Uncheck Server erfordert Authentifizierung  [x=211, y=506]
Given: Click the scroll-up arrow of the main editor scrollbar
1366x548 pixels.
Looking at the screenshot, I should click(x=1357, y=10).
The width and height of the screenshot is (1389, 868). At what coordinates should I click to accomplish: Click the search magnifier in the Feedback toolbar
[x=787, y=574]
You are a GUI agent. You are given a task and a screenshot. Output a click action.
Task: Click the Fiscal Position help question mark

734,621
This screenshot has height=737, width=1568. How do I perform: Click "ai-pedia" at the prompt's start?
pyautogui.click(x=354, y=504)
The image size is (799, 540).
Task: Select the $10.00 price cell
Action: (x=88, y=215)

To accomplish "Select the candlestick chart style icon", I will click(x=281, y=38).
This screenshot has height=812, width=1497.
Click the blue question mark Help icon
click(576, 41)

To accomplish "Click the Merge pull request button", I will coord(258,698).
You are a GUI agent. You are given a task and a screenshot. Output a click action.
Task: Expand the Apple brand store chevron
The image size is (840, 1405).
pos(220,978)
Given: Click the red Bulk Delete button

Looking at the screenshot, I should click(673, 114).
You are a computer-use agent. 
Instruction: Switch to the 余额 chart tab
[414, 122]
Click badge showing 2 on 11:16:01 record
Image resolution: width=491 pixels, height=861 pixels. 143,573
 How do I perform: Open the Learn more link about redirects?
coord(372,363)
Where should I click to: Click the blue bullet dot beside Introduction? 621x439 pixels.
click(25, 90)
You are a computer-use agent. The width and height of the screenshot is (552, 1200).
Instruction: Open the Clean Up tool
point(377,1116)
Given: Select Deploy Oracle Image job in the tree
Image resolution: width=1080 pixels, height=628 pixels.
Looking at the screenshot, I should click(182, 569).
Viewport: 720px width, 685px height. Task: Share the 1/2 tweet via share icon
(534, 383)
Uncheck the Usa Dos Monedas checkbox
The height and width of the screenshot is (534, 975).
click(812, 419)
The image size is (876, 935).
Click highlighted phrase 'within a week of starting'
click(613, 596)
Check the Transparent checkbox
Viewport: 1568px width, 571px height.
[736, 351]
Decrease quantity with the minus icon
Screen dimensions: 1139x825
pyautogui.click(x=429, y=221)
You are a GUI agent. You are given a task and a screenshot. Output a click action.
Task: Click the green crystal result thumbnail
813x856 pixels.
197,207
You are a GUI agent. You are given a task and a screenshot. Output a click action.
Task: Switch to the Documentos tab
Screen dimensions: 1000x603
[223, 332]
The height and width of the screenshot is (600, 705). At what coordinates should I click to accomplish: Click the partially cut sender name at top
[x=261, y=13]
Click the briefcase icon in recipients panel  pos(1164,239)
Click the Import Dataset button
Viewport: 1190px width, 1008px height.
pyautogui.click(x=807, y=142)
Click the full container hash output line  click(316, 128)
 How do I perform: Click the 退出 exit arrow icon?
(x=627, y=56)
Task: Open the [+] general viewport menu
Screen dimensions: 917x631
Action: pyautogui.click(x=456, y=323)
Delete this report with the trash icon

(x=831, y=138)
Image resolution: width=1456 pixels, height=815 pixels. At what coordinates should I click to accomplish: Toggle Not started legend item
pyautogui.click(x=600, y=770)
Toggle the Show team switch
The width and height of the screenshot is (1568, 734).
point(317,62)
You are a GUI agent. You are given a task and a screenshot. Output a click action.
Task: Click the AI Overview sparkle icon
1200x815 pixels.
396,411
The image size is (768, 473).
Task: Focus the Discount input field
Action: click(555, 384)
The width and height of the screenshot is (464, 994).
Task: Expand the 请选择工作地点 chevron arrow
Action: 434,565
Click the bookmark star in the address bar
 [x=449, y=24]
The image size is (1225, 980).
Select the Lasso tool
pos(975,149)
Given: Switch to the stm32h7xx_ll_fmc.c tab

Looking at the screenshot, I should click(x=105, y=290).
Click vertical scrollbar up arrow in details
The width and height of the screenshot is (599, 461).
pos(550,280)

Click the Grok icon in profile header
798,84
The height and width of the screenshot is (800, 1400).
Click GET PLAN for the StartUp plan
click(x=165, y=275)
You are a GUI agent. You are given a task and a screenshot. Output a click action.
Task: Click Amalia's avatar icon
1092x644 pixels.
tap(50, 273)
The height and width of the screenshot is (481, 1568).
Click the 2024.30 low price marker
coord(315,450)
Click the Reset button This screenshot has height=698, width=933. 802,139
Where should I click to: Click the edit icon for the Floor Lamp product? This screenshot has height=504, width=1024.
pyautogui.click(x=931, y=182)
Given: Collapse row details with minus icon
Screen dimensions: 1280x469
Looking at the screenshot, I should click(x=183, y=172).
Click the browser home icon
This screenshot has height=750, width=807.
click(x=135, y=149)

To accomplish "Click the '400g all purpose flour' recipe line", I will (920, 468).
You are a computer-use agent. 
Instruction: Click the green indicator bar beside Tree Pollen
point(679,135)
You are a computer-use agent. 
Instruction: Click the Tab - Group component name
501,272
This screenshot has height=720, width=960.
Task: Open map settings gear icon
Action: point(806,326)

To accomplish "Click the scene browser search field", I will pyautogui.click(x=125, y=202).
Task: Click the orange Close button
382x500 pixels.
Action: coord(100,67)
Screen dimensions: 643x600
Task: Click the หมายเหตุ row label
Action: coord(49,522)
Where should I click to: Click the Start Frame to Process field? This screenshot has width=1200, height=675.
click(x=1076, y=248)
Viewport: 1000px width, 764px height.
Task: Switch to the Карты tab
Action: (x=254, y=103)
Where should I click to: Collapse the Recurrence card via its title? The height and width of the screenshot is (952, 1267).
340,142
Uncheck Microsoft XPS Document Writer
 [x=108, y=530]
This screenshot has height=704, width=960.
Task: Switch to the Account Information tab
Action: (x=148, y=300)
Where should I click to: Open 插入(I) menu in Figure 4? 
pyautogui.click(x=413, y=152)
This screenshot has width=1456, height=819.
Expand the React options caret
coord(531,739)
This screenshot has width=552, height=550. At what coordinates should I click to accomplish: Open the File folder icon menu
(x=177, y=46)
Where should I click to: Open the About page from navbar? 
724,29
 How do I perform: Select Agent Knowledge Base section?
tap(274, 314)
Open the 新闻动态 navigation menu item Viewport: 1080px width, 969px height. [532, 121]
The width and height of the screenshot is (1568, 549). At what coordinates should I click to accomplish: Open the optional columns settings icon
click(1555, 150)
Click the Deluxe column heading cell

▬▬▬

- Activity:
Gather, from the listing above, every line carrying the word "checkbox".

- Completed task:
Uncheck the Usa Dos Monedas checkbox
Check the Transparent checkbox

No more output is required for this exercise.